Work instructions:
Go through the records and give the number of lines that include "will", with nothing else.

Supplied data:
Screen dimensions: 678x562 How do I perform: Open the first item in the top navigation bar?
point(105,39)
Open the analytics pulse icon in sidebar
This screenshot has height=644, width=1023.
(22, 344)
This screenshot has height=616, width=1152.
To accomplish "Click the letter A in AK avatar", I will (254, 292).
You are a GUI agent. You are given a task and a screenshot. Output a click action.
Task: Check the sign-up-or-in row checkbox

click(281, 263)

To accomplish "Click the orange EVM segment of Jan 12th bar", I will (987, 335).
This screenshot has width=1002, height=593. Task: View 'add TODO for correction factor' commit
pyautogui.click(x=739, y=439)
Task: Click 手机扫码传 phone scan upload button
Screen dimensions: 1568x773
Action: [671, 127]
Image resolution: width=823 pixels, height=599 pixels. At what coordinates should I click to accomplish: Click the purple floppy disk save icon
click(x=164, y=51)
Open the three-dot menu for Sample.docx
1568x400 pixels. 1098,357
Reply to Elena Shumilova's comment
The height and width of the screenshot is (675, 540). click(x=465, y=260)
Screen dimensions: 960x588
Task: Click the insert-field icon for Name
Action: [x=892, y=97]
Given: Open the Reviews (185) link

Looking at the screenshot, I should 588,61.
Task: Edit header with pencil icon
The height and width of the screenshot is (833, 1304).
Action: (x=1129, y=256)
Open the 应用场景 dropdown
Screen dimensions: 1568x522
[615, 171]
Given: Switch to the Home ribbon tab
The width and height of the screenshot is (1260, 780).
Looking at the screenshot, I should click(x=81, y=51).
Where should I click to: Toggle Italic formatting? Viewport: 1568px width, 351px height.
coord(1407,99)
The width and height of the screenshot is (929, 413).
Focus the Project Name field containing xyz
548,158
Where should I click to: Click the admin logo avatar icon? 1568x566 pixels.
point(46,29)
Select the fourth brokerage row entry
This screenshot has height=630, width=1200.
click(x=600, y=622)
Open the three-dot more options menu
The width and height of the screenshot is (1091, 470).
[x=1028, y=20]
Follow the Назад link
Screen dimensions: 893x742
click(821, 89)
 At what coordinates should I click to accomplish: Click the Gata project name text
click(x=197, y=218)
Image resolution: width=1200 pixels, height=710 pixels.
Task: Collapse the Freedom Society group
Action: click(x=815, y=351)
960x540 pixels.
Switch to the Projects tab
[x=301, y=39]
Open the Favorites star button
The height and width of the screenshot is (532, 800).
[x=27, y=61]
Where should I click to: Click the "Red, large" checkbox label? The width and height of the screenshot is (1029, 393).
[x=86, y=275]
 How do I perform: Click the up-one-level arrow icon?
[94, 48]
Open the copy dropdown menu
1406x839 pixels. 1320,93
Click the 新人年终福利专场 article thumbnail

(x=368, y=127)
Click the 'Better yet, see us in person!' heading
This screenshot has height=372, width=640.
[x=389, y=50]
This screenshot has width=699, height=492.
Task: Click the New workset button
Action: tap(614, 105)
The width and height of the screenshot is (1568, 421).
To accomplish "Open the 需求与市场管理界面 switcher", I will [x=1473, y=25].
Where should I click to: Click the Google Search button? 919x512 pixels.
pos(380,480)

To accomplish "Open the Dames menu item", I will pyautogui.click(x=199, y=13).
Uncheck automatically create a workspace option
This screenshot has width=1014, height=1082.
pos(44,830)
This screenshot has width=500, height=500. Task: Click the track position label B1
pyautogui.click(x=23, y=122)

Answer to this task:
4